Cross-link: reference/runtime/events.md

Per-call accumulation¶

Counters update after each LLM call completes successfully:

Token usage (input_tokens + output_tokens) is added to the per-agent and per-chain accumulators.
USD cost is estimated via LiteLLM pricing and added to the USD accumulators.
A record is appended to .reyn/state/budget_ledger.jsonl (fsync'd for durability) for the daily / monthly dimensions.
The updated counters are checked against warn thresholds; any newly crossed threshold emits a warning outbox message (once per dimension per session).

Pre-call checks run before the call: if a hard cap is already exceeded, the call is refused at that point — no tokens are consumed.

Ledger file¶

Daily and monthly counters persist across process restarts via .reyn/state/budget_ledger.jsonl. One record per LLM call:

{"ts": "2026-05-09T10:23:00+09:00", "agent": "alice", "model": "openai/gpt-4o", "tokens": 312, "cost_usd": 0.00234}

Records are fsync'd on append. On startup, Reyn re-aggregates today's and this month's totals from the ledger. The file is append-only and grows at roughly a few MB per month; it can be manually archived if needed (stop the process first, or wait for the period rollover).

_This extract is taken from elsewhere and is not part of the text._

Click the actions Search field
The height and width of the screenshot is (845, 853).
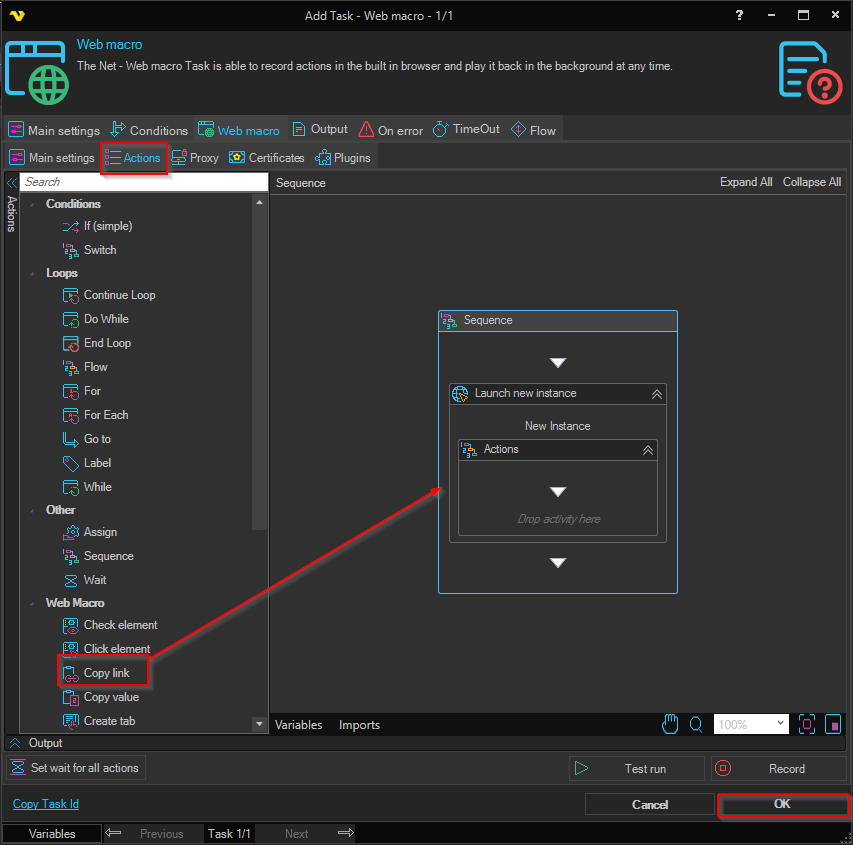144,182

What is not yet implemented¶

Be aware of the following limitations:

Persistent per-agent / per-chain counters across restarts — per_agent_tokens, per_agent_cost_usd, safety.loop.skill_calls_per_chain, and safety.loop.skill_tokens_per_chain are in-memory only. A process restart or /budget reset zeroes them out. Only the daily / monthly quotas survive restarts via the ledger.
Auto-throttle — when a rate limit is hit, Reyn refuses the call rather than sleeping until the window opens. The caller must retry.
Cross-process / multi-tenant budgets — each reyn chat or reyn web process maintains its own in-memory counters. If multiple processes share one project, the ledger aggregates correctly for daily / monthly quotas, but in-memory caps (per-agent, per-chain) are enforced independently per process.